## begin RECORDS TO PROCESS

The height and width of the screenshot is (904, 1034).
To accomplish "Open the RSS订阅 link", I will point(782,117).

## end RECORDS TO PROCESS
## begin RECORDS TO PROCESS

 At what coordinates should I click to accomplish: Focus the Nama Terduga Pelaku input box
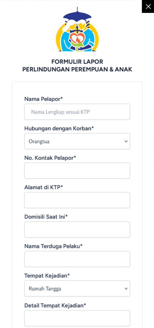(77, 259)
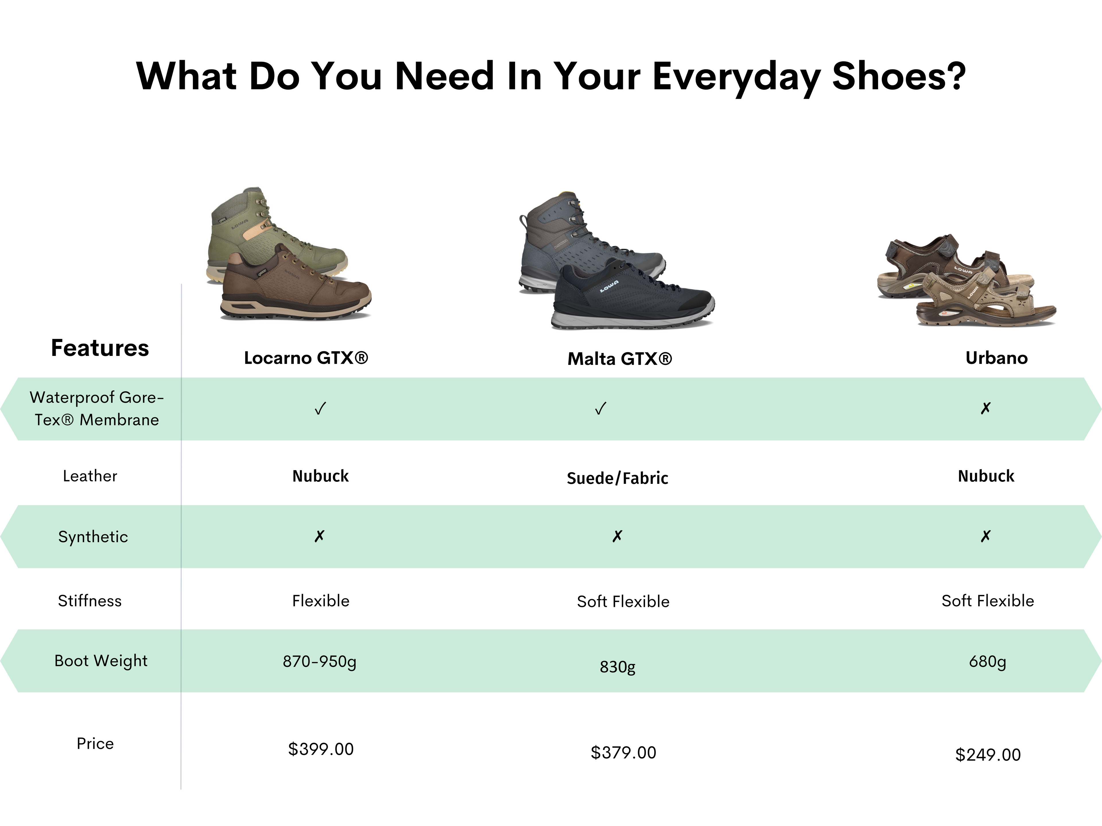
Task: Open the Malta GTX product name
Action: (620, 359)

## end RECORDS TO PROCESS

* TO DO *
Render the stretch of records from the line containing "At what coordinates" through the line containing "Action: (620, 359)" as a Markdown table with columns named Row and Line, numbering each line and omitting blank lines. Leave the pictures out of the answer.

* COMPLETE ANSWER *
| Row | Line |
|---|---|
| 1 |  At what coordinates should I click to accomplish: Focus the Nama Terduga Pelaku input box |
| 2 | (77, 259) |
| 3 | Task: Open the Malta GTX product name |
| 4 | Action: (620, 359) |